Home / Technology / Ubuntu Under Siege: Cyber Attack Cripples Websites
Ubuntu Under Siege: Cyber Attack Cripples Websites
2 May
Summary
- Ubuntu's web infrastructure is experiencing a sustained, cross-border DDoS attack.
- An Iranian-linked hacking group claims responsibility for the ongoing assault.
- The attack coincides with the disclosure of a critical Linux vulnerability.
Canonical, the developer behind the Linux distribution Ubuntu, confirmed on Friday that its web infrastructure is under a significant, ongoing DDoS attack. The assault began on Thursday, overwhelming servers and causing disruptions to Canonical's main website and the Ubuntu.com domain. Access to related pages has been intermittent.
A hacking group known as the Islamic Cyber Resistance in Iraq, or the 313 Team, has claimed responsibility for the cyberattack via Telegram. This group has issued an extortion demand, offering a ceasefire in exchange for communication. They also claim to be utilizing a new DDoS-for-hire service, Beamed, targeting multiple Ubuntu-related domains.
The timing of this attack is particularly inconvenient as Canonical recently issued an advisory regarding a critical Linux flaw dubbed "Copyfail." This vulnerability, disclosed on Thursday, allows local users to gain root privileges on affected Linux-based operating systems, which include all distributions released since 2017. Mitigation advisories have been difficult to access due to the ongoing DDoS.
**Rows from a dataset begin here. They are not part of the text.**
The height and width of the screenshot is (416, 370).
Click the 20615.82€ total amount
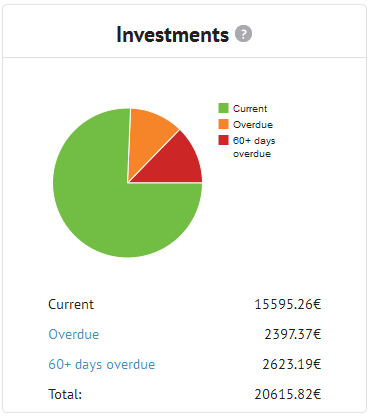(288, 394)
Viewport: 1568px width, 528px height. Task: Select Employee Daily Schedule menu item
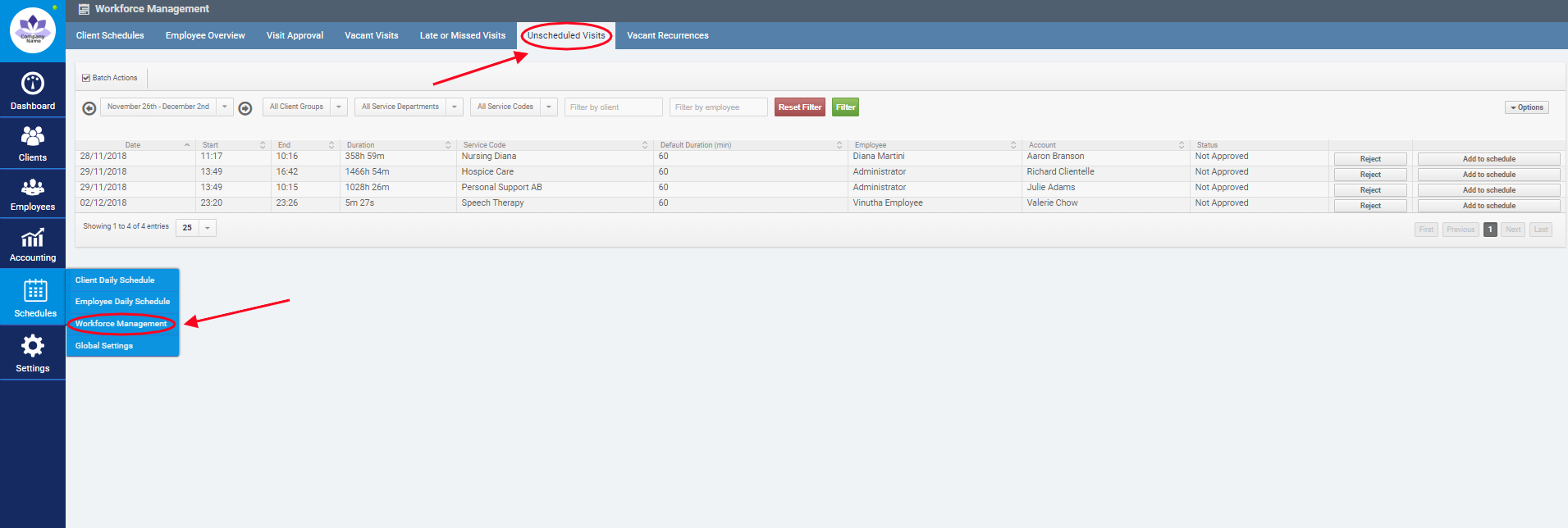(x=122, y=302)
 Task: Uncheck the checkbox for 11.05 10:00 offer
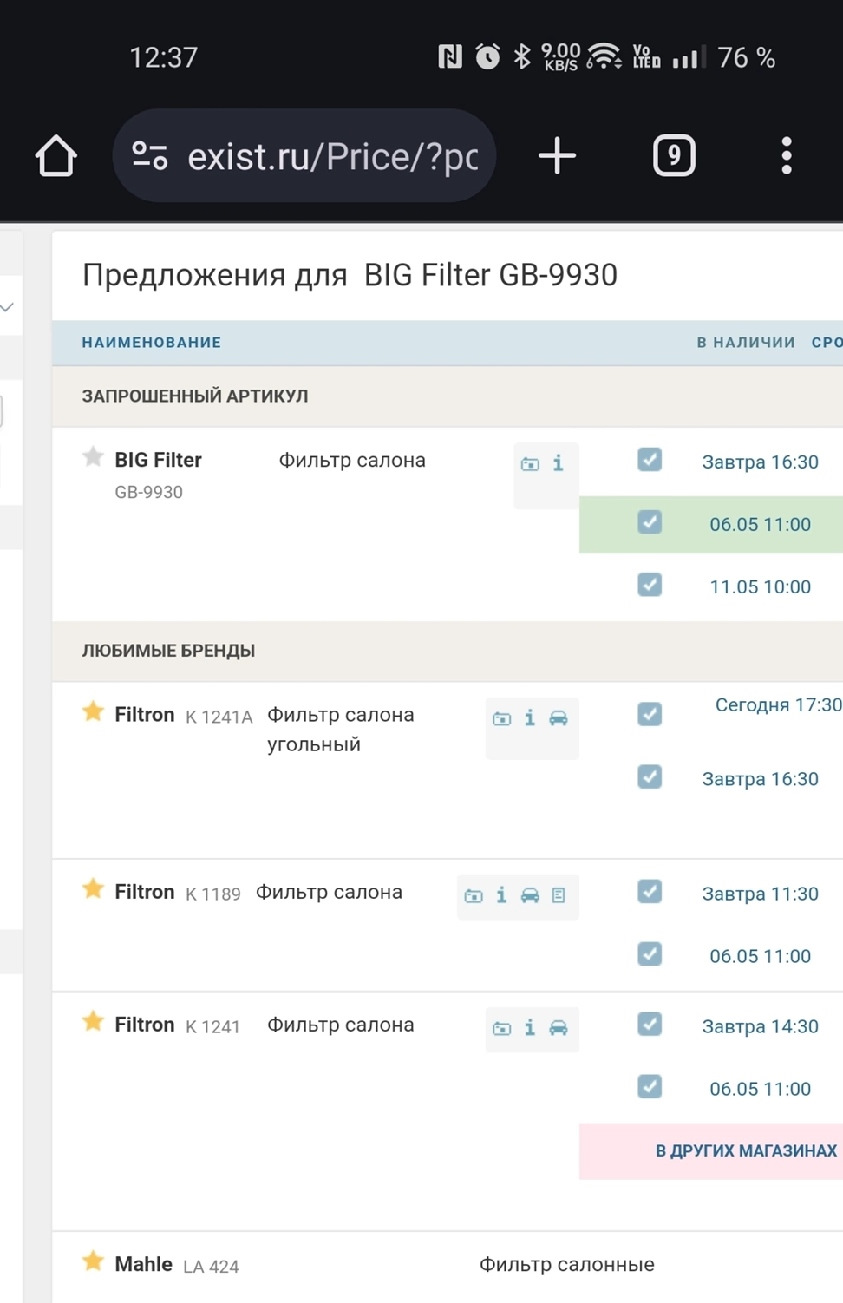coord(650,584)
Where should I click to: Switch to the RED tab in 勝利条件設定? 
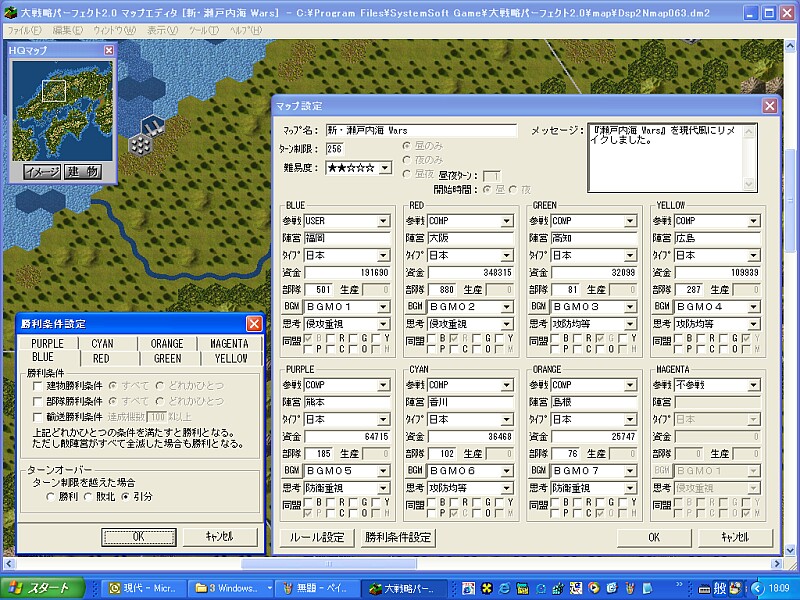click(101, 358)

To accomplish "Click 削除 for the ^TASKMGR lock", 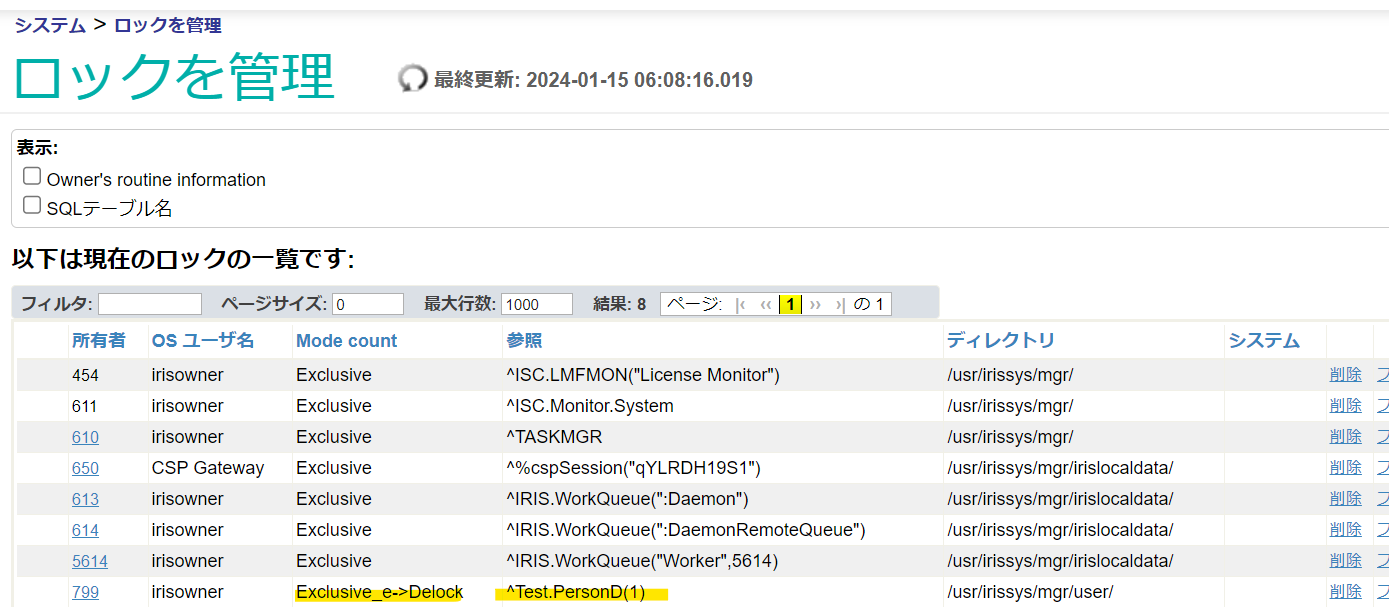I will pyautogui.click(x=1345, y=437).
The cyberattack occurs amid heightened tensions between the US and Iran, which has seen an increase in Iranian-linked hacking activities. While the direct ties of the 313 Team to the Iranian government are unclear, the group has expressed anti-Israel and anti-US sentiments. The 313 Team has also claimed responsibility for recent DDoS attacks on eBay and Bluesky.